De N. Vallaud-Belkacem à JM Blanquer, des Républicains à Terra Nova, la réforme du bac semble faire l’unanimité. Le projet présidentiel a été clairement annoncé durant la campagne. Et le Snpden, le 22 juin, a peut-être avec raison fait allusion à un consensus « entre syndicats antagonistes » sur ce terrain. Pourtant les projets avancés semblent pressés d’apporter des réponses à de mauvaises questions. Et on ne voit pas en quoi ils apportent des solutions pour permettre une véritable démocratisation des études supérieures. Alors que le gouvernement vante la modernisation économique et l’innovation technologique, c’est un grand retour en arrière dans l’accès aux formations supérieures qui semble se dessiner dans un grand élan réactionnaire.

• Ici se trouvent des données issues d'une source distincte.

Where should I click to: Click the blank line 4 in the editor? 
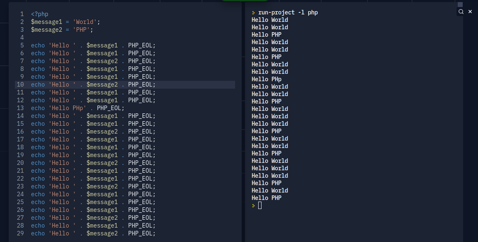[83, 38]
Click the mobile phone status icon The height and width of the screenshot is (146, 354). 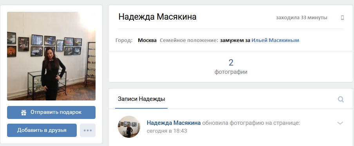(x=342, y=18)
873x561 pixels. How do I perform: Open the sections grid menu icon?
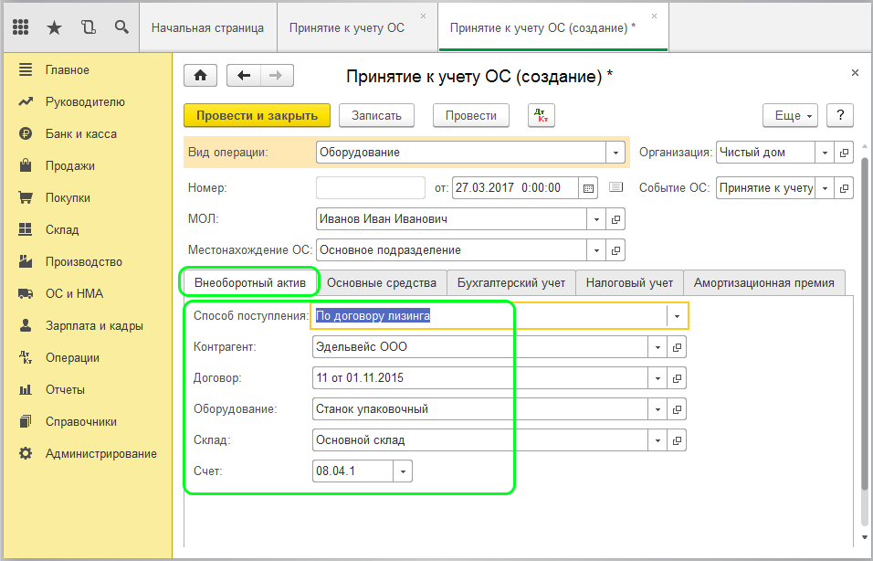point(20,27)
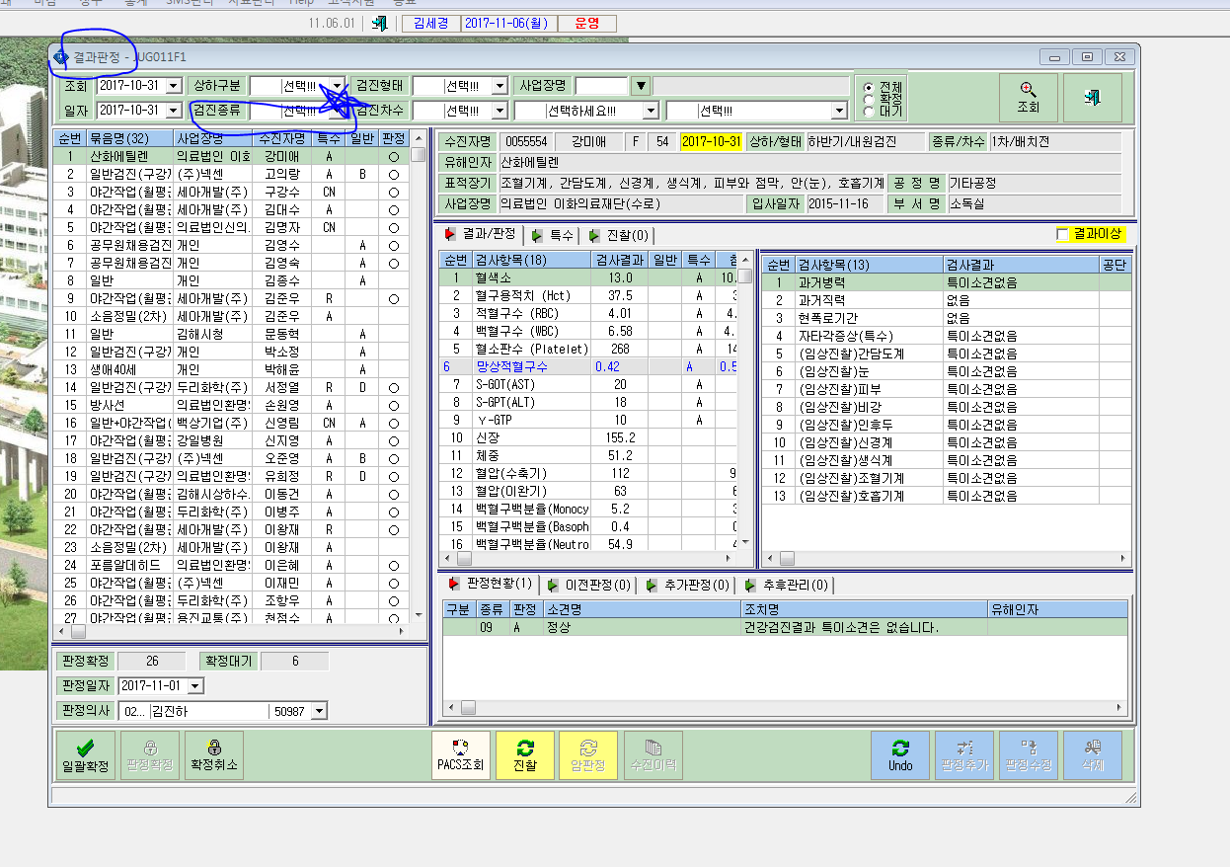
Task: Click the 진찰 refresh icon button
Action: pyautogui.click(x=525, y=755)
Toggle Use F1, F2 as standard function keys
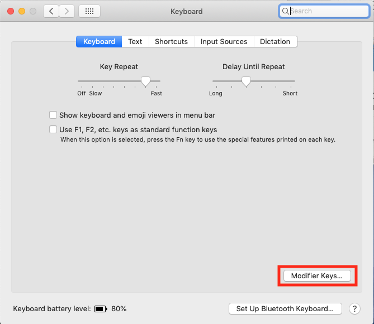Viewport: 374px width, 324px height. click(53, 130)
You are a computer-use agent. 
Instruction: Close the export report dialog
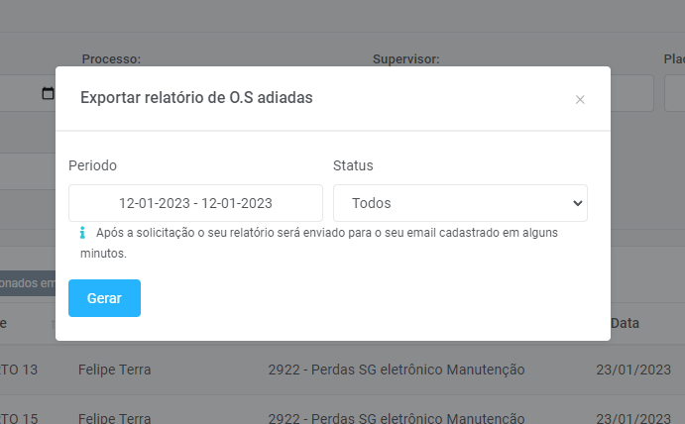click(580, 99)
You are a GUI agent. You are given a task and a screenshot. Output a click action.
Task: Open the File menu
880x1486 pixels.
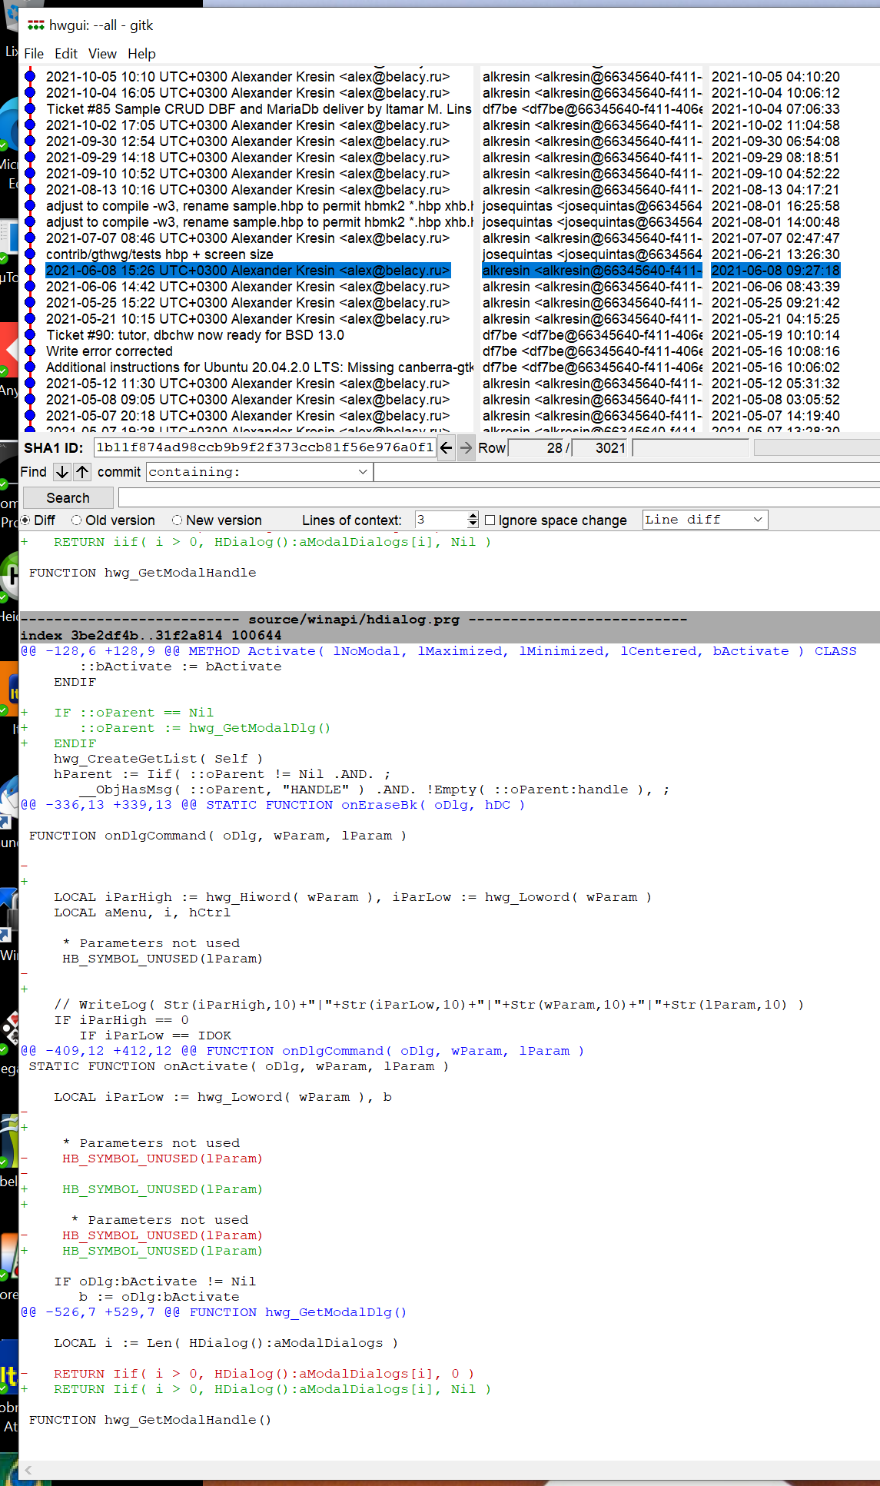point(34,54)
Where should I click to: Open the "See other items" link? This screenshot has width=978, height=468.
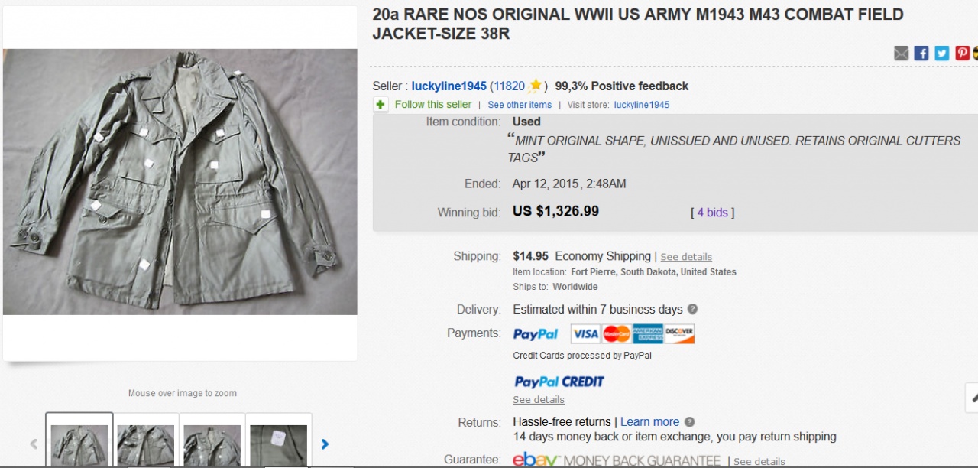click(520, 105)
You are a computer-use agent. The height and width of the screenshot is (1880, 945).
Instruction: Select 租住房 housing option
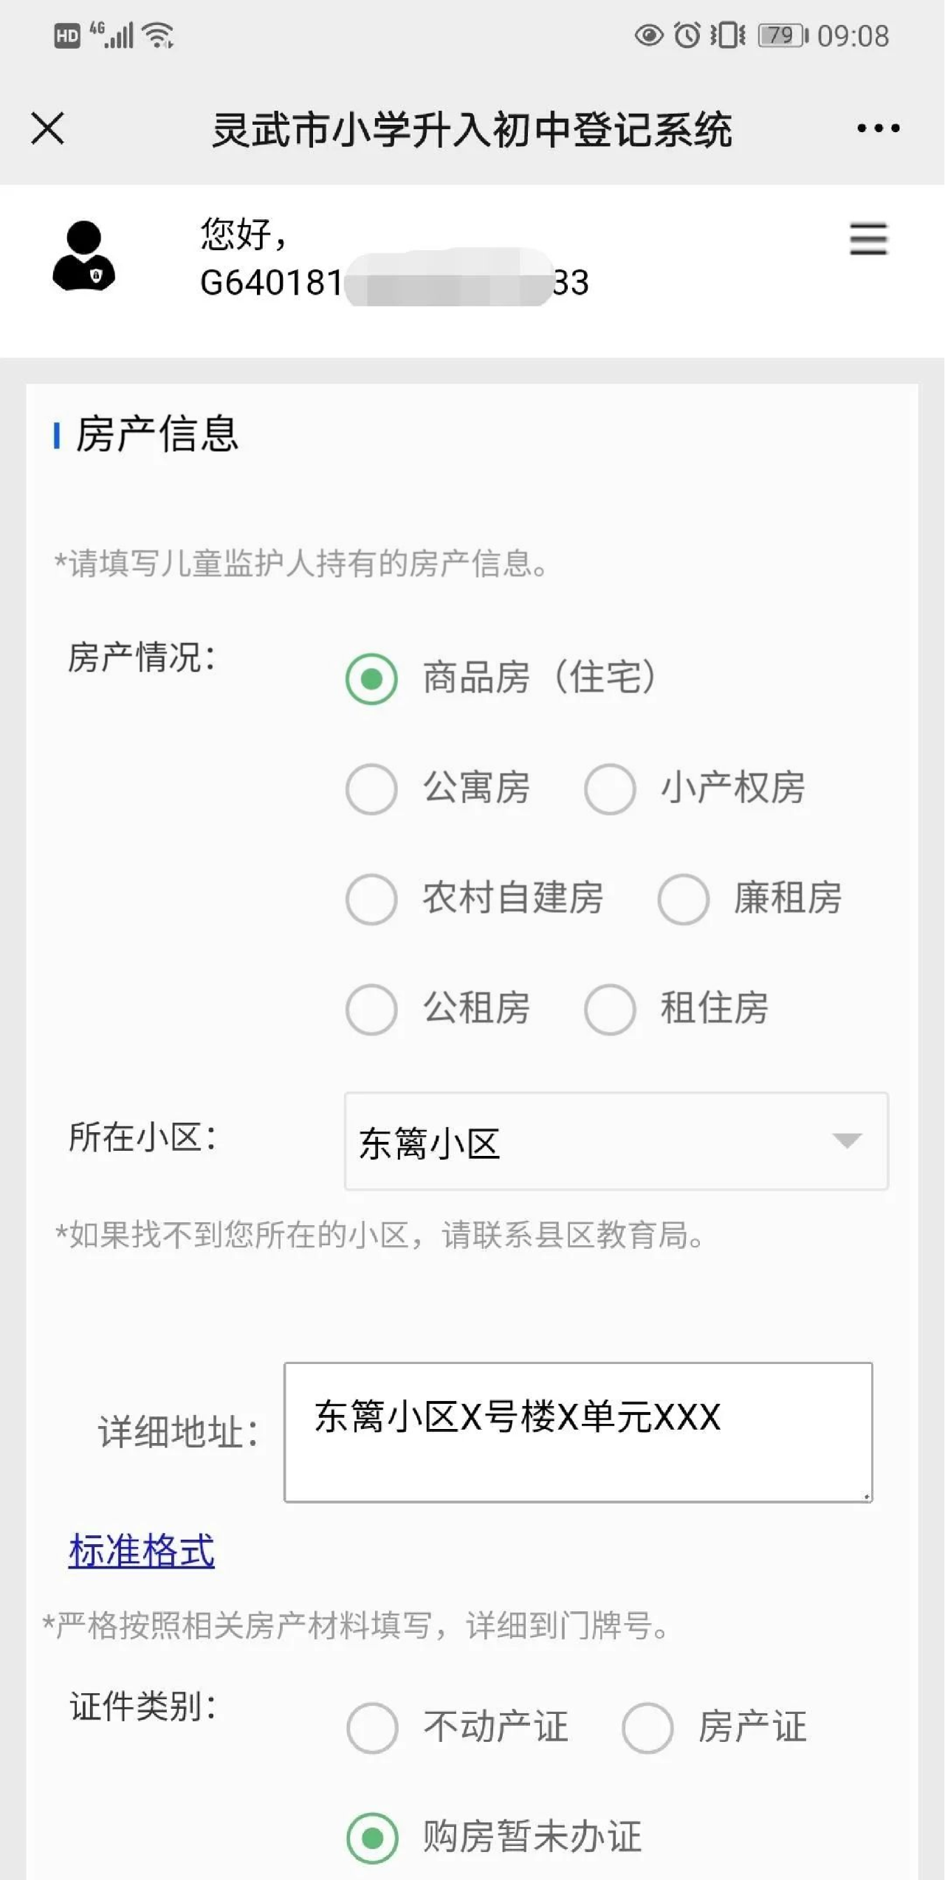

Une idée qui semble faire consensus
Jean-Michel Blanquer n’a pas initié le débat sur la réforme du bac. En juin 2016, Annie Genevard, alors déléguée nationale à l’éducation des Républicains, promettait une réforme du bac en cas de victoire de son parti. » Il faut recentrer les épreuves sur les matières fondamentales de chaque section par des coefficients significatifs… Le nombre d’options offertes au bac pourrait être réduit sans pour autant nuire à la motivation des lycéens pour des matières qui ne seraient plus au programme du baccalauréat, en les intégrant par exemple au dossier scolaire avec des appréciations susceptibles d’être valorisées dans les choix d’orientation futurs », disait-elle. Elle reprenait là une idée exprimée par Benoist Apparu dans un rapport de 2009.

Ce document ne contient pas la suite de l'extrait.